» How to complete this task:
Restate every line of the material, word for word.

» Data to process:
# # # # #

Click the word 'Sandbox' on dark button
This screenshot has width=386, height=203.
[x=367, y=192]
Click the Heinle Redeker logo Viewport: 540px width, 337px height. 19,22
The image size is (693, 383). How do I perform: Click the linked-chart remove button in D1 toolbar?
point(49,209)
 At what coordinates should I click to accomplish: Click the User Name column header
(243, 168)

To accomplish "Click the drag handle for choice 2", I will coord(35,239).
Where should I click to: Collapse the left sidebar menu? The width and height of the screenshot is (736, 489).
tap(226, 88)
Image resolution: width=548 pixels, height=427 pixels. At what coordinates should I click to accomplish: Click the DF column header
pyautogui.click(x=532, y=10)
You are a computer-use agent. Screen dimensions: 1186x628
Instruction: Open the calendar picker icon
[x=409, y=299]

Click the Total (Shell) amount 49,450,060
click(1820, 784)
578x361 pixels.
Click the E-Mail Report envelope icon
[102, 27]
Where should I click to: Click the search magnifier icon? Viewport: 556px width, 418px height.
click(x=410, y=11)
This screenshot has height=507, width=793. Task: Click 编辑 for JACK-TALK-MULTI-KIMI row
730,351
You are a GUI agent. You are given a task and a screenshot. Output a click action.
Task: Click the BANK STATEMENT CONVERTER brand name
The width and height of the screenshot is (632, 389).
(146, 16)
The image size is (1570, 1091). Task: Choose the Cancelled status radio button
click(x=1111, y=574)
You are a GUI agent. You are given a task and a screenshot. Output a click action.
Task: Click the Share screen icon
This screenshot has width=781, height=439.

# # # # #

» Task answer:
Click the word 'Sandbox' on dark button
This screenshot has width=386, height=203.
[x=367, y=192]
Click the Heinle Redeker logo Viewport: 540px width, 337px height. 19,22
The image size is (693, 383). How do I perform: Click the linked-chart remove button in D1 toolbar?
point(49,209)
 At what coordinates should I click to accomplish: Click the User Name column header
(243, 168)

To accomplish "Click the drag handle for choice 2", I will coord(35,239).
Where should I click to: Collapse the left sidebar menu? The width and height of the screenshot is (736, 489).
tap(226, 88)
Image resolution: width=548 pixels, height=427 pixels. At what coordinates should I click to accomplish: Click the DF column header
pyautogui.click(x=532, y=10)
You are a computer-use agent. Screen dimensions: 1186x628
Instruction: Open the calendar picker icon
[x=409, y=299]

Click the Total (Shell) amount 49,450,060
click(1820, 784)
578x361 pixels.
Click the E-Mail Report envelope icon
[102, 27]
Where should I click to: Click the search magnifier icon? Viewport: 556px width, 418px height.
click(x=410, y=11)
This screenshot has height=507, width=793. Task: Click 编辑 for JACK-TALK-MULTI-KIMI row
730,351
You are a GUI agent. You are given a task and a screenshot. Output a click action.
Task: Click the BANK STATEMENT CONVERTER brand name
The width and height of the screenshot is (632, 389).
(146, 16)
The image size is (1570, 1091). Task: Choose the Cancelled status radio button
click(x=1111, y=574)
You are a GUI agent. You are given a task and a screenshot. Output a click action.
Task: Click the Share screen icon
This screenshot has width=781, height=439.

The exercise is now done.